Data shown: Begin

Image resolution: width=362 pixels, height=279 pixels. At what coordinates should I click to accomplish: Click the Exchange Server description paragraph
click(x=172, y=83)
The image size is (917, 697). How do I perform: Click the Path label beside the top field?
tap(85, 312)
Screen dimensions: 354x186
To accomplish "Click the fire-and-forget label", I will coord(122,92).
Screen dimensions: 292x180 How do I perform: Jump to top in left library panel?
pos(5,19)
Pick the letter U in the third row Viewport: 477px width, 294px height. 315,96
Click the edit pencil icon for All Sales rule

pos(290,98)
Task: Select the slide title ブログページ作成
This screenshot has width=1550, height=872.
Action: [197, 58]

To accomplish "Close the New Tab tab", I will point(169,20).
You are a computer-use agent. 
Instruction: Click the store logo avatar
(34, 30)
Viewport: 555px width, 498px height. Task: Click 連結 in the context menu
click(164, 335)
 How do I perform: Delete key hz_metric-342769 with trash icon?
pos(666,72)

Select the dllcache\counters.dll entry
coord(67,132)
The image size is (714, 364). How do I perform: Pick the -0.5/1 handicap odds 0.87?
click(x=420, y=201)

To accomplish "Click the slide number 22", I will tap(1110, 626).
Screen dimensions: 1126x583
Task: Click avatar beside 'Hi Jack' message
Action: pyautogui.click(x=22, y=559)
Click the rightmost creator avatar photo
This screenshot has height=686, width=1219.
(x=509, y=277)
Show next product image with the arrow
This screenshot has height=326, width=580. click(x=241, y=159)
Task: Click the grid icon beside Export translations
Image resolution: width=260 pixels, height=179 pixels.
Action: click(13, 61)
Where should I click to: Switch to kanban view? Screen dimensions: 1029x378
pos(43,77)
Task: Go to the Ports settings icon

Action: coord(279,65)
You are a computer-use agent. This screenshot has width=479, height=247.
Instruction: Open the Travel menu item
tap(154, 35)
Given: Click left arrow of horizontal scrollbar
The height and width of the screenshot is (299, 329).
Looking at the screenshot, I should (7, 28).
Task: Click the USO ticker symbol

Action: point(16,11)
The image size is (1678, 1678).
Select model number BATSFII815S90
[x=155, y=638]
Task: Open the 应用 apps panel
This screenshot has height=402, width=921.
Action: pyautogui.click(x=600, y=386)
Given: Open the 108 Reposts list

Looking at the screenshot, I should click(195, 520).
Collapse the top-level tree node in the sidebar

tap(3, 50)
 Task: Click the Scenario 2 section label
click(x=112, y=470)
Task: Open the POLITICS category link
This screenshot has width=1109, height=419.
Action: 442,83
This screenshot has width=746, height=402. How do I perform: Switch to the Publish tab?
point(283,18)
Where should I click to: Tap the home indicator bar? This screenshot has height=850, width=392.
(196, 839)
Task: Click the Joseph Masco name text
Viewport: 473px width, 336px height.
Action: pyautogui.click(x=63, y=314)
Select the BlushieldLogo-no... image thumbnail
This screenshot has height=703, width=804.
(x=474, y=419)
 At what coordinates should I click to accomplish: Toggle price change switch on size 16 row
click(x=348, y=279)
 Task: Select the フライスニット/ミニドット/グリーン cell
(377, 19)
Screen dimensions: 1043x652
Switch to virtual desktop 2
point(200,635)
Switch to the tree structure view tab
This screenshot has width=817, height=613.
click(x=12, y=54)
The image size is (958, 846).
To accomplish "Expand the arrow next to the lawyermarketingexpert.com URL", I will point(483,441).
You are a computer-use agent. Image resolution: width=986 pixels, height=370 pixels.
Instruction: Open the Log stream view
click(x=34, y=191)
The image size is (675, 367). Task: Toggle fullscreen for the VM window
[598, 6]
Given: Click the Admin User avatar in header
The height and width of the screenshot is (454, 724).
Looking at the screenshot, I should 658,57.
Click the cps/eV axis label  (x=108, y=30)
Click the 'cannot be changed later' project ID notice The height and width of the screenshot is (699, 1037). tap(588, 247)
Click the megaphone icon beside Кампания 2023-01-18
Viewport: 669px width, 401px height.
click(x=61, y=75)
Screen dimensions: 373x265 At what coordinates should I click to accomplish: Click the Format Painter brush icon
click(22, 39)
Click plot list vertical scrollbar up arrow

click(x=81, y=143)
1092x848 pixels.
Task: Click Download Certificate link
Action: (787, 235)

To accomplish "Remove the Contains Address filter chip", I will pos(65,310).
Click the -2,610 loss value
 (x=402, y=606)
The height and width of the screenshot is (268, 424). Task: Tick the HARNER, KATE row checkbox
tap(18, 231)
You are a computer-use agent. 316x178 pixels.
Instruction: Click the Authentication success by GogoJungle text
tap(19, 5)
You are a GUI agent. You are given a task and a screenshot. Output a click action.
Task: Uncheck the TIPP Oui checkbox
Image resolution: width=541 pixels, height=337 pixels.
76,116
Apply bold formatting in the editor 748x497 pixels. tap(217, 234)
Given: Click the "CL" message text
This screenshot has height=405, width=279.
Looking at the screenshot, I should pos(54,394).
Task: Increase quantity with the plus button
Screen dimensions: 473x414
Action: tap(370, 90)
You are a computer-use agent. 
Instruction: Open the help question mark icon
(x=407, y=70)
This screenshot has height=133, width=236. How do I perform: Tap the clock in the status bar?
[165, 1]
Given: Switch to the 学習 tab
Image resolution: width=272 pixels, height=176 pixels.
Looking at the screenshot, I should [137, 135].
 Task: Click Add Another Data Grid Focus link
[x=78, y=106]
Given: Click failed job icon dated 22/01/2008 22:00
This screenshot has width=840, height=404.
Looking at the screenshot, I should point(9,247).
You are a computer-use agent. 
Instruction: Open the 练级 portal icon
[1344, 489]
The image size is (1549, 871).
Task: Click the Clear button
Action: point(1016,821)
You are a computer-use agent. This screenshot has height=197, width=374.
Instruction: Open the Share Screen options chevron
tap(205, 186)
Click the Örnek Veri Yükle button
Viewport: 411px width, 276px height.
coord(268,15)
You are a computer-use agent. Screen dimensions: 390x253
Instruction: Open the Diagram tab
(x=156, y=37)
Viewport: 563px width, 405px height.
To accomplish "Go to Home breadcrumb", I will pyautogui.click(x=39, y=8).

Data shown: End

Problem requirements: Restate the data verbatim through the "Screen dimensions: 354x186" line.

Completed exercise:
Image resolution: width=362 pixels, height=279 pixels. At what coordinates should I click to accomplish: Click the Exchange Server description paragraph
click(x=172, y=83)
The image size is (917, 697). How do I perform: Click the Path label beside the top field?
tap(85, 312)
Screen dimensions: 354x186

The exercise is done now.